Aangeleverde tekst:
■ ■ ■
Standpunt van de directeur

Klager is op 19 juni 2020 uit het Pieter Baan Centrum (PBC) te Almere teruggekeerd. Hij was floride psychotisch en ervan overtuigd dat hij met satellieten en chips in de gaten werd gehouden, waarbij hij dusdanig geagiteerd was dat hij in een observatiecel moest verblijven. De eerder ingezette dwangbehandeling verliep tijdens klagers verblijf in het PBC. Vanwege de acute situatie is hij via de zogeheten artikel 32-procedure opnieuw op medicatie ingesteld, waarop zijn toestand zodanig verbeterde dat klager terug kon naar de afdeling. Om terugval te voorkomen was/is het absoluut noodzakelijk dat de medicatie wordt voortgezet. Gebleken is dat klager in psychotische toestand zeer gewelddadig en agressief kan zijn.

 

Een minder bezwarend middel (dan een depot) zou orale medicatie zijn. Tijdens de eerste fase van de behandeling is echter gebleken dat klager daarmee smokkelde. Hij weigerde ook mee te werken aan een laboratoriumonderzoek om de aanwezigheid van medicatie in zijn bloed te kunnen vaststellen. Met klager is gesproken over een ander depot, maar dat wilde hij uiteindelijk niet.
■ ■ ■
Aangeleverd materiaal:
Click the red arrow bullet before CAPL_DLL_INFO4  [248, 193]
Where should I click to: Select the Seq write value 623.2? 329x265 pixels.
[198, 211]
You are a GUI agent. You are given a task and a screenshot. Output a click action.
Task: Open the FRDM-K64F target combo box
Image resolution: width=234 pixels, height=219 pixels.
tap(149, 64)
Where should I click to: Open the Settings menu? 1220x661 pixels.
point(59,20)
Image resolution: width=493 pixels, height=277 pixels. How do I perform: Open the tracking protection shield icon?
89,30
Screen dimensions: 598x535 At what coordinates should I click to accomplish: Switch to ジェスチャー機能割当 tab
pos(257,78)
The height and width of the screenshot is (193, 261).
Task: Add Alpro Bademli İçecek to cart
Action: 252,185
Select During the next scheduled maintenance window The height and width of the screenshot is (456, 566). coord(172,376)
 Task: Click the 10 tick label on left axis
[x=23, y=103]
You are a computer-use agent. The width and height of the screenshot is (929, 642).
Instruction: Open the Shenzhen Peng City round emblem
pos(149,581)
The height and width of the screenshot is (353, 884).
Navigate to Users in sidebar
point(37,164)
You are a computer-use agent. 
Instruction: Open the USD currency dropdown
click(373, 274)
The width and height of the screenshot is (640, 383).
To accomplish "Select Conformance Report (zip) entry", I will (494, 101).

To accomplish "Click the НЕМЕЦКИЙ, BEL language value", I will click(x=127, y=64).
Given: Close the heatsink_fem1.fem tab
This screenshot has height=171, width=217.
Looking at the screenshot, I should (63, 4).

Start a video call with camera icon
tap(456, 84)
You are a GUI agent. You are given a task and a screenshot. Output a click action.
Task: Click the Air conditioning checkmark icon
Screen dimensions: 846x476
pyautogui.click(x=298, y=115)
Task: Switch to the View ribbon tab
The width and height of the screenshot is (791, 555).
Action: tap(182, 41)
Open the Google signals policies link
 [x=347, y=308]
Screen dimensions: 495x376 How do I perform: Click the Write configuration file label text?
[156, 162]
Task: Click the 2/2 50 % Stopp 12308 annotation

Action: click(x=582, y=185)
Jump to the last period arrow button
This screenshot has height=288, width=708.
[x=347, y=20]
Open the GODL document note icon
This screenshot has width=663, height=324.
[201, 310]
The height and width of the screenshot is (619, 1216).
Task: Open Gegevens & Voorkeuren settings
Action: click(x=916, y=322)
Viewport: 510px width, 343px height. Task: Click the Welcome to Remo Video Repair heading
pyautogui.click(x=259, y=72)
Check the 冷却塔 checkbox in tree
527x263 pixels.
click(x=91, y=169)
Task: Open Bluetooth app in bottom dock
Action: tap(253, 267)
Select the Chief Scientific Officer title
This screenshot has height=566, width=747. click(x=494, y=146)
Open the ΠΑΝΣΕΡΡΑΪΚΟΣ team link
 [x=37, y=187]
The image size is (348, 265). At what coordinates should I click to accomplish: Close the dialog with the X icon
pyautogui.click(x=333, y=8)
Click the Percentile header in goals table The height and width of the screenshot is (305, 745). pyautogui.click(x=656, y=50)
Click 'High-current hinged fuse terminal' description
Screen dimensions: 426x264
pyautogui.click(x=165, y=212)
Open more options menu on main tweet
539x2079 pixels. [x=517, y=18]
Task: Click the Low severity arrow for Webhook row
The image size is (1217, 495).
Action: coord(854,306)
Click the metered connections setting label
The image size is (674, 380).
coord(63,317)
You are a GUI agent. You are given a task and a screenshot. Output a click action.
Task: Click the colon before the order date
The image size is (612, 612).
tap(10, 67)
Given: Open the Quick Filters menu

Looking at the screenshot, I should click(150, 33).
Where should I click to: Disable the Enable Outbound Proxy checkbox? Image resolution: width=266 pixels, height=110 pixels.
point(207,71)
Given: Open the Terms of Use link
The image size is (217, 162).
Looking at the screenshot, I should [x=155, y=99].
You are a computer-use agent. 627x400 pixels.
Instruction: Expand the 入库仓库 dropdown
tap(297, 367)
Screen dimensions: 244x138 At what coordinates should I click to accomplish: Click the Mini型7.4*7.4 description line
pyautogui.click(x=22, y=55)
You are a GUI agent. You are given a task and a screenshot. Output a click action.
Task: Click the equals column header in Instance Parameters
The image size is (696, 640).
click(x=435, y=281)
■ ■ ■
Opdracht:
Citeer uit de aangeleverde tekst letterlijk het gedeelte dat opent met de woorden waarin "Standpunt van de" voorkomt en sluit met "agressief kan zijn.".

Uitwerking hieronder:
Standpunt van de directeur

Klager is op 19 juni 2020 uit het Pieter Baan Centrum (PBC) te Almere teruggekeerd. Hij was floride psychotisch en ervan overtuigd dat hij met satellieten en chips in de gaten werd gehouden, waarbij hij dusdanig geagiteerd was dat hij in een observatiecel moest verblijven. De eerder ingezette dwangbehandeling verliep tijdens klagers verblijf in het PBC. Vanwege de acute situatie is hij via de zogeheten artikel 32-procedure opnieuw op medicatie ingesteld, waarop zijn toestand zodanig verbeterde dat klager terug kon naar de afdeling. Om terugval te voorkomen was/is het absoluut noodzakelijk dat de medicatie wordt voortgezet. Gebleken is dat klager in psychotische toestand zeer gewelddadig en agressief kan zijn.